Reconfiguring Drinking Cultures, Gender, and Transgressive Selves

This book presents an in-depth analysis of young people’s experiences of diverse drinking practices, including heavy drinking and drunkenness, as fun and pleasurable as they navigate gendered leisure spaces. Using qualitative data elicited through semi-structured interviews and focus group discussions, the analysis engages with theories and concepts of culture, gender, and transgression to foreground the roles that socio-cultural and material elements and human agency play in shaping alcohol consumption in contemporary Nigeria. It focuses on the enactment of hyper-heterosexual and alternative masculinities and the reconfigurations of passive and non-passive femininities through drinking practices. It also interrogates how and why multinational alcohol companies are targeting Nigerian women and youths and the extent to which their activities are contributing to changing gendered drinking and sexual practices, which are at odds with the extant local norms that promote abstinence, moderation among adults, and sexual purity among unmarried youths. Importantly, this book moves beyond solely Western theorizing by drawing on both Western and non-Western gender theories to analyze how contemporary Nigerian young men and women ‘do’ masculinity and femininity with alcohol and will be a valuable resource for social scientists, students, policymakers, practitioners, and the general public interested in youth drinking behaviours, multinational alcohol companies' activities, and decolonizing gender scholarship.
Gender, Considered

Author: Sarah Fenstermaker
language: en
Publisher: Springer Nature
Release Date: 2020-12-12
This book gathers reflections from 15 US based feminist social scientists about gender – as orienting framework, as one aspect of an intersectional approach, as a feature of intellectual identity, and as a problematic construct. Gender as an analytic, dynamic concept has had an important impact within and across social sciences in the past several decades. That impact for some arose in dialogue with interdisciplinary women’s studies, and was sometimes troubled both in women’s studies and in relation to other interdisciplines and disciplines. As a new generation of gender scholars embarks on their careers in social science, Fenstermaker and Stewart's collection provides scholars an opportunity to reflect on the course of different disciplinary histories and autobiographies, as well as illuminate individual scholarly craft and disciplinary direction as our understanding of gender has unfolded over time.

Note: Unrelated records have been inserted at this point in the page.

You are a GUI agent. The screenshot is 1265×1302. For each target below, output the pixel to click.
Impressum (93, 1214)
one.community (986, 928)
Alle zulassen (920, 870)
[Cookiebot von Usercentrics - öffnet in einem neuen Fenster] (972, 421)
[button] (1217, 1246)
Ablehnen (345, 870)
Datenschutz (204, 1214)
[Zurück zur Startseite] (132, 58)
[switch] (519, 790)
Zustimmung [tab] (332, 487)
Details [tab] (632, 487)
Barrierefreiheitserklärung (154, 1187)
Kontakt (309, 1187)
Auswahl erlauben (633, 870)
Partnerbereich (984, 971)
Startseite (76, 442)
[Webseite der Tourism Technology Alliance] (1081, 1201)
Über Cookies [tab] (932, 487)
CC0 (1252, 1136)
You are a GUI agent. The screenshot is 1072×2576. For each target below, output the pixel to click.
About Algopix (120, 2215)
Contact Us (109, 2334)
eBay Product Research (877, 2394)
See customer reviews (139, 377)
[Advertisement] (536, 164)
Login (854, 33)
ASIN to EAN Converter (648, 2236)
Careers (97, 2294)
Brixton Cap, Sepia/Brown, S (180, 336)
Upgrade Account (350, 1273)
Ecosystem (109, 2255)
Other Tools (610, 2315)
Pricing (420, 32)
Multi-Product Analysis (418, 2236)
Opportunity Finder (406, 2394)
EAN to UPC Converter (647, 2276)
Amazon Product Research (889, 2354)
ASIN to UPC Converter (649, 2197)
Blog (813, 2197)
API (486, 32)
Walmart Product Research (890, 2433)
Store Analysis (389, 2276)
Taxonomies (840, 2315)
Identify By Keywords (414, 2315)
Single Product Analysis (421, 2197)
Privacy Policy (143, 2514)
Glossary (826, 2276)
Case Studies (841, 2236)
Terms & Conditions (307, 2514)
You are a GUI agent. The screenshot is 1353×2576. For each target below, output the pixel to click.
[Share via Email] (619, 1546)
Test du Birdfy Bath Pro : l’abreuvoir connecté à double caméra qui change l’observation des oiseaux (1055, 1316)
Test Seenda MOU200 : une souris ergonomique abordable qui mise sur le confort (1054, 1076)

The volume will also represent one kind of collective wisdom to inspire younger scholars.
Intoxicated Identities

In Intoxicated Identities, Tim Mitchell provides a novel and well-grounded framework for understanding subjective drinking experiences from the Aztecs to the present day in areas as diverse as Chiapas, Chihuahua, Oaxaca, Mexico City, Texas and California. Power drinking plays a crucial role in Mexican religion, politics, fine arts and ritual spousal abuse. Mexico ranks number one in deaths from cirrhosis, and Mexican Americans are twice as likely to be arrested for drunken driving as blacks or whites. With methods and concepts derived from an extraordinary range of disciplines, Mitchell explains how Mexican culture reinforces heavy drinking. He analyzes supply (nationalistic marketing strategies) but emphasizes demand (psychocultural motivations unique to Mexico). He chronicles the joys and sorrows of a borrachera, or drinking binge, and explores this altered state of consciousness on its own terms, not from any temperance or anti-alcohol perspective.